One of three market-ready prototype systems using modular connectors shown at Wanted Design (three-year-old alternative to ICFF) Launch Pad
“ Products should be intuitive, and the use of them should feel completely natural. I want to create work that will last a lifetime, work that is of the highest quality craftsmanship and design and, above all else, evokes a true connection with the owner.”
Tyler Russell at a young age enjoyed making things from scratch using raw materials and pursued this interest in his education. One of the younger exhibitors at Wanted Design, Russell earned his BA in industrial design from the Milwaukee Institute of Art and Design in 2011.
With only a few months to decide what to show in New York, Russell developed Tre, a modular furniture system prototype named after its three-legged structure. The idea sparked from needing to convert an old solid wood door into a work table. After numerous experiments he decided on a simple three-legged trestle that could accommodate both rectangular and circular tops (F1). "I'm always really drawn to [the trestle] because it's the minimum you need for a stable base."
(F1) Initial trestle design for use with a worktop
The design process for the trestle "hinge" needed the most development time and involved both hand-tool fabrication and CNC machining of full-sized wooden models. Russell presented the resulting design as the Tre shelving system, with natural pine shelves and wooden structural components painted white to mimic a range of materials (F2, F4) — a logical extension of his original table trestle concept.

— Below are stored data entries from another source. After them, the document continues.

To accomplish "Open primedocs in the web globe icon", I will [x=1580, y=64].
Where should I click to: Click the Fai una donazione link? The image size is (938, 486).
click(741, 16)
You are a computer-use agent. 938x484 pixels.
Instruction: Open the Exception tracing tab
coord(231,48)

(F2) Wooden protype Tre shelving unit
Based in Austin, Texas, trumpeted by the city's Chamber of Commerce as "the top [US] destination for migrating talent," Russell further explains the phenomenon. "There's a really great entrepreneurial thing here right now. A lot of people are coming here from California or New York because it's easier to get things made and get things going with a new business." And thanks to Austin's boom, Russell can access 17,000 square feet of workshop space at TechShop (with branches in six other US cities) and share work benches, hand tools, power tools, manufacturing equipment and computers loaded with Autodesk software.
(F3) Computer renderings of Tre hinge in aluminum
By exhibiting at Wanted Design, Tyler hoped to find a manufacturing partner to help develop his idea into a commercially viable product using aluminum as the most suitable material for the structural elements. Although he didn't connect with any manufacturers, the advice and encouragement he received at the 2013 show spurs him on.

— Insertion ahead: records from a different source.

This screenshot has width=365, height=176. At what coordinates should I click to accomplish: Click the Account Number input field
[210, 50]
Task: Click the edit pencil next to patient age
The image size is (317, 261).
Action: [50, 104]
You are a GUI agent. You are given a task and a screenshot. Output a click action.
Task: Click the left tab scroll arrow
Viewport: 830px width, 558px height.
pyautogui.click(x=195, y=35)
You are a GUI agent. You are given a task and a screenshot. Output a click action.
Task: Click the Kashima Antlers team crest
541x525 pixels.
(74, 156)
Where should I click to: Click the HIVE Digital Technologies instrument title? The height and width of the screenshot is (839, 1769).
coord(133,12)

(F4) Computer rendering of Tre shelving unit
Since returning to Austin post-exhibition, Russell continues to work in his own design studio, Tyler Russell Design, and pursue quotes from various manufacturers for Tre. His most promising Wanted Design contact, someone with considerable experience in aluminum fabrication, suggested that the "entire product (hinge and tubular components) could be extrusion moulded." The welcome insight prompted Russell to reflect, "You never know what you'll get going to these shows."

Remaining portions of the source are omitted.